Generally, if you employ somebody and you find you just can’t afford their services, you come to some sort of an arrangement. You ask them if they’ll work for less and, if they can’t, you may have to come to a parting of the ways. I’ve been thinking about this with regard to Wisconsin. The governor is basically saying that the taxpayer can’t afford the salaries and perks created by collective bargaining by public unions. The unions reply: You have no choice, ho, ho, ho. 

Most Americans have a soft spot for unions. But I think they need to know more about the money ordinary folks are forking out because for public “servants.” Should we really have to pay our employees more than we are pulling down? The latest revelation on public salaries comes from the New York Daily News:

Nearly 1,000 state employees made more than the governor’s $179,000 salary last year, the Empire Center for New York State Policy found.
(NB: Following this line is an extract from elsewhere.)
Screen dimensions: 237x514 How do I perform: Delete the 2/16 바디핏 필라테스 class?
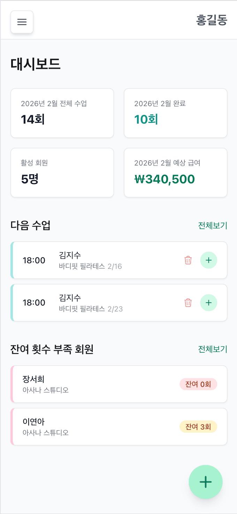point(188,260)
“As a taxpayer, I’d be interested in less people making more than my governor, not more,” said Empire Center director Tim Hoefer.
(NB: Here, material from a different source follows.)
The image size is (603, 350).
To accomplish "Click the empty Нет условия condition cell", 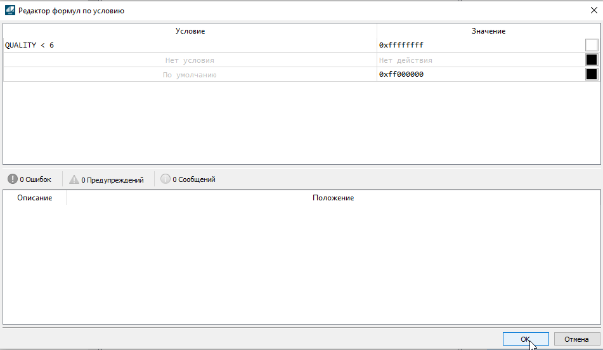I will [x=190, y=60].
Many of the state’s most lavishly compensated employees are at the SUNY Downstate Medical Center, where Stephen Onesti, boss of the neurosurgery department, and Alain Kaloyeros, who heads the College of Nanoscale Science and Engineering at SUNY Albany, made $974,605 and $763,289 respectively. CUNY Chancellor Matthew Goldstein made $560,000 last year.

You don’t have to be a brain surgeon to know that this is unfair for the taxpayer.